# Knowing what we don’t know

**I knew it! **

I am finally getting some time to finish reading The Black Swan and I came across this statement,

*“Makridakis and Hibon reached the sad conclusion that ‘statistically sophisticated or complex methods do not necessarily provide more accurate forecasts than simpler ones’. ”
*

I have thought this for years.

Like most of my peers, I started out in graduate school as a research assistant, collecting data under less than ideal circumstances. There are all sorts of reasons why the answers you get don’t connect too tightly to reality. People lie. They misunderstand your questions. You and your research are supremely unimportant to them so they just dash off the first thing that comes to mind. Data are entered incorrectly. Data aren’t collected at all on some variables, and the values that those respondents ‘would have given’ are estimated. It is a long and rather daunting list.

When it comes to human behavior, there is a very imperfect relationship between the measurements we take and the actual concept of interest. For example, gaining or losing weight *may* be a sign of depression in some people but it might also just be a sign of having been invited to a lot of good Christmas parties or having joined a gym.

Three points have popped up over and over in my decades of experience.

**1. The simpler mistakes are often the ones that make the huge differences in prediction, for better or worse. **

This became apparent to me early on when I found a significant correlation between marital adjustment and depression. The correlation between these two variables was .37, highly significant and certainly worthy of publication. One could certainly find plenty of literature to document why there should be a correlation between how happy one was with one’s marriage and depression. Being fortunate enough to have excellent statistics professors, I did the intelligent thing before publication and really analyzed the data. I looked at the distribution of each variable, the variance and noted that there was one noticeable outlier on each variable.

Being the careful type, I deleted this outlier and the resulting correlation dropped from .37 to a very unimpressive and non-significant .07. Once the outlier was dropped, it was pretty easy to see the lack of relationship.

This major improvement didn’t come about from a more sophisticated model, from using structural equation modeling to create a composite endogenous variable. It came from doing a simple model correctly.

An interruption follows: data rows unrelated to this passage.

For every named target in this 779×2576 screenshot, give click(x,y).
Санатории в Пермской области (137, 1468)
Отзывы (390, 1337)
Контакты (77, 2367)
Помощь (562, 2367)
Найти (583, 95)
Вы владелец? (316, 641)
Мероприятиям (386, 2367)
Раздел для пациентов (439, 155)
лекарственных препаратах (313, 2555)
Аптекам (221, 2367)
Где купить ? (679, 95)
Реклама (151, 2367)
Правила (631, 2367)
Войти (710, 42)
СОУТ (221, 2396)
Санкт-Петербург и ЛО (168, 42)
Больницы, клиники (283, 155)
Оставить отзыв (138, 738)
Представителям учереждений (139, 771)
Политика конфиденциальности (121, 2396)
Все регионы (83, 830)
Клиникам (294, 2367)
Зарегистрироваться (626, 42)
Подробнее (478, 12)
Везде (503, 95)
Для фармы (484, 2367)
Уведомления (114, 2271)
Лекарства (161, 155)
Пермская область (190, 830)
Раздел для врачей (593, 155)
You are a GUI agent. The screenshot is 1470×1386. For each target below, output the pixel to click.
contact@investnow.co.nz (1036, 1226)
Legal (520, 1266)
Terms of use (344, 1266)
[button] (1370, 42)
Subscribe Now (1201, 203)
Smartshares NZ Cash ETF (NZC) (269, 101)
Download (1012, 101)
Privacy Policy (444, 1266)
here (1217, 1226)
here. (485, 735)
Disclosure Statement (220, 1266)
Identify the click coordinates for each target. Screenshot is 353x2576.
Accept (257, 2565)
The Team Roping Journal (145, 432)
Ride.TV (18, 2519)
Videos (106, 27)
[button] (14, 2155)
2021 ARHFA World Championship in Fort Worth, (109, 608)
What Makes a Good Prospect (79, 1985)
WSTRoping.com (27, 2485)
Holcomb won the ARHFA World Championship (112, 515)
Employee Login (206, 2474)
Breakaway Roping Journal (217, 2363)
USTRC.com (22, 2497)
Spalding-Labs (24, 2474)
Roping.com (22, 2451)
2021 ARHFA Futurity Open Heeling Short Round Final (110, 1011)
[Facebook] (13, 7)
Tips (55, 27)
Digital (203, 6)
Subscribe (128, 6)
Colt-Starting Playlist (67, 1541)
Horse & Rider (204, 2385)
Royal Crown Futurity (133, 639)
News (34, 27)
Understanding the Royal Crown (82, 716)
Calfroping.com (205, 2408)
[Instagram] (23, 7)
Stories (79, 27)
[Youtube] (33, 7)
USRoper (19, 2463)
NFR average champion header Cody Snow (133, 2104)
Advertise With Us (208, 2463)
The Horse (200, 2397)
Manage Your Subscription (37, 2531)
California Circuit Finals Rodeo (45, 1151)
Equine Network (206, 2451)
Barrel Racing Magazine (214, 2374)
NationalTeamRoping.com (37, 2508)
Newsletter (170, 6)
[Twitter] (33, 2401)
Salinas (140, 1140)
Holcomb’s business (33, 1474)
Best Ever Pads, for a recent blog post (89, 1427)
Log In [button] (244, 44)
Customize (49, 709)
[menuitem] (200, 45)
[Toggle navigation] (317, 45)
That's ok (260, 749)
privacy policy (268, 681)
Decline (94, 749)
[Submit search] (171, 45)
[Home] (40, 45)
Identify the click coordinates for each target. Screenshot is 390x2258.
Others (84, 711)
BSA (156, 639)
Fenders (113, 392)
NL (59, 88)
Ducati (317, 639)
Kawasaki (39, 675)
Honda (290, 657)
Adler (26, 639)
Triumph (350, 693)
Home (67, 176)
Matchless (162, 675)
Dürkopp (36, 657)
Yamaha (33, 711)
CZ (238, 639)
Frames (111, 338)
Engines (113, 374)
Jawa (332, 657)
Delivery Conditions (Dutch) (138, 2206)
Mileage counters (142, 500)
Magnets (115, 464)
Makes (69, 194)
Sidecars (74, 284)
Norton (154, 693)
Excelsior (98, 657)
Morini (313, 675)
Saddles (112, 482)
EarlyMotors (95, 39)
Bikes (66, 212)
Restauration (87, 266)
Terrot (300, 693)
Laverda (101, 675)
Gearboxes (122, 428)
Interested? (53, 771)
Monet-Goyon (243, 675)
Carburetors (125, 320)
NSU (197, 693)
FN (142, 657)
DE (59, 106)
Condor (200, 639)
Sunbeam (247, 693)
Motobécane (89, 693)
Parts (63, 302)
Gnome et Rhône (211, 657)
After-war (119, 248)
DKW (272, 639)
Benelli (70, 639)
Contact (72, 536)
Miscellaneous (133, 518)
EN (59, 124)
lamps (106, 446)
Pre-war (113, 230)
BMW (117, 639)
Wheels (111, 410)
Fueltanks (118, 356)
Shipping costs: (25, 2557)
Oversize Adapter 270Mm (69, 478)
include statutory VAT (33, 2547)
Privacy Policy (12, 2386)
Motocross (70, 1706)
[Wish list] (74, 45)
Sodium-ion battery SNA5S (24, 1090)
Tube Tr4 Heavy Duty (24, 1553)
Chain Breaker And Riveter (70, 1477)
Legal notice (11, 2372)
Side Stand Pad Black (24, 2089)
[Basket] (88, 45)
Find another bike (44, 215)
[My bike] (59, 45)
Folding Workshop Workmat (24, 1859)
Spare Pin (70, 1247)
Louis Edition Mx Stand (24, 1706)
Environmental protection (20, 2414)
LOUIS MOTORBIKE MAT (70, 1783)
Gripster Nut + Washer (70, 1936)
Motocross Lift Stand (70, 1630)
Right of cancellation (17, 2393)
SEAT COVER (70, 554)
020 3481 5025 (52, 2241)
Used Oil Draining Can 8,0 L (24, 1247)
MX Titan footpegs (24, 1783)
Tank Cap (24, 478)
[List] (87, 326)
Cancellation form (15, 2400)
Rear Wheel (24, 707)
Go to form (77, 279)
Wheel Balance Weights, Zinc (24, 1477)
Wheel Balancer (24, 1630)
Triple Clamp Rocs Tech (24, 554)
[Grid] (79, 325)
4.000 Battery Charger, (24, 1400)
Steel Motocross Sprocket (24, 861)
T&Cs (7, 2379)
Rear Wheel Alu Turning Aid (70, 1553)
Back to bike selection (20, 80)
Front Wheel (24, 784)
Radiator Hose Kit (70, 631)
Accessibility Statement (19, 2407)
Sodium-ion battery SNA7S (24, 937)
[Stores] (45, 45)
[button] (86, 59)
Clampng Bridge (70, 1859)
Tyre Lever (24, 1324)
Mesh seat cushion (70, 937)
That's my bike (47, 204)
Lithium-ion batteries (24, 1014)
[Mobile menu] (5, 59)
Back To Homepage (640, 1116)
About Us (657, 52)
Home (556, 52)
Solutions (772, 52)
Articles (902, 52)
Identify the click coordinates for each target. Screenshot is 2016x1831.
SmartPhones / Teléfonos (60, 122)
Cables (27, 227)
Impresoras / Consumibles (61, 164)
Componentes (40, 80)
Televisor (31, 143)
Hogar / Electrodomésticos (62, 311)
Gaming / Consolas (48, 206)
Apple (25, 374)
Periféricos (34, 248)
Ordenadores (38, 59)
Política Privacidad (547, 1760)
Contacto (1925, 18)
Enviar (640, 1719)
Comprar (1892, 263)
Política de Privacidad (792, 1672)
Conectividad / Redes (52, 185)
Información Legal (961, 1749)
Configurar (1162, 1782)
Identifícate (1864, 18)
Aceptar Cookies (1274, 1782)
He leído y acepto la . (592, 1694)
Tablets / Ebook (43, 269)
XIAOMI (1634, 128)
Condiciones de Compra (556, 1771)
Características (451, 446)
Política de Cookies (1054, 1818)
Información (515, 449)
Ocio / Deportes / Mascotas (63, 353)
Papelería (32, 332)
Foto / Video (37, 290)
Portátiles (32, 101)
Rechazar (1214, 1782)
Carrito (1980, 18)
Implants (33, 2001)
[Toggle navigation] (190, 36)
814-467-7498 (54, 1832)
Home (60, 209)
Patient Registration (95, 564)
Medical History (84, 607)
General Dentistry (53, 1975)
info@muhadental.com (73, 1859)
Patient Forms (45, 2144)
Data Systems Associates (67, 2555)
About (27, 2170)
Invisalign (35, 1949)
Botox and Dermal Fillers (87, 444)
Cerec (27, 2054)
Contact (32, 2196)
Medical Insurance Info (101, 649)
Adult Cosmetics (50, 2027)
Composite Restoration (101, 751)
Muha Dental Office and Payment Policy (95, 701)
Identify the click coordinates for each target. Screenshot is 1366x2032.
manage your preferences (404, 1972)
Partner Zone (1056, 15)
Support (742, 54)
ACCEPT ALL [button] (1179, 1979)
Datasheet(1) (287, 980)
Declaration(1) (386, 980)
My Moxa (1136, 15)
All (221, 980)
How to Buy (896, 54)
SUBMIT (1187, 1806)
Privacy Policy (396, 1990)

2. The usual effect is very small.

I am often surprised when working with graduate students by their disappointed reaction to multiple correlations of .20 – .50 . I wonder what they were expecting. I explain to them my view that human behavior, and the world in general, is extremely complex. Being able to explain 25% of the variance in anything by two or three variables is amazing and probably has taken advantage of chance to some extent. It is unlikely that the real correlation is that high. They always look at me as if I am slightly daft since some statistics book they read said that .20 is a low effect size and .50 is only moderate. I ask them how many variables came into play in determining the simple decision to contact a statistical consultant – first they had to be in graduate school, and at the university where I am employed, and that meant getting admitted in the first place which meant having a certain GPA, etc. How much more complex is a decision like marriage, divorce or buying a house. How can they expect to explain 75% of the variance in that? Yet, that is exactly what they hoped for.

**3. You can’t really predict the outliers even though those are often what matter most
**

Everyone wants to predict the next Microsoft, Apple, Google. Ordinary least squares models (regression, ANOVA, t-test) assume a normal distribution which is grossly violated when you have one observation 300 standard deviations from the mean. More than that, though, and this is one of the main points of The Black Swan, we don’t know what variables to include. Those outlier events are not a result of the same variables.

There were a couple of profound bits of knowledge I received in my MBA program that were worth the whole price. One of them was this advice during a lecture,

“Always remember, ladies and gentlemen, while Burroughs had all of its engineers hard at work making a better adding machine, Steve Wozniak was in his garage inventing the Apple computer.”

And yet, the variables in so many of our models are nothing but the different components that go into an adding machine.

Ann,

As I am always enjoying your intelligent and pragmatic views on the problems you face, I get intrigued when you mention a book title – would “The Black Swan” happen to be this one:

The Black Swan: The Impact of the Highly Improbable by Nassim Nicholas Taleb ?

Yes, that’s the one. It is very thought-provoking as well as amusing to read.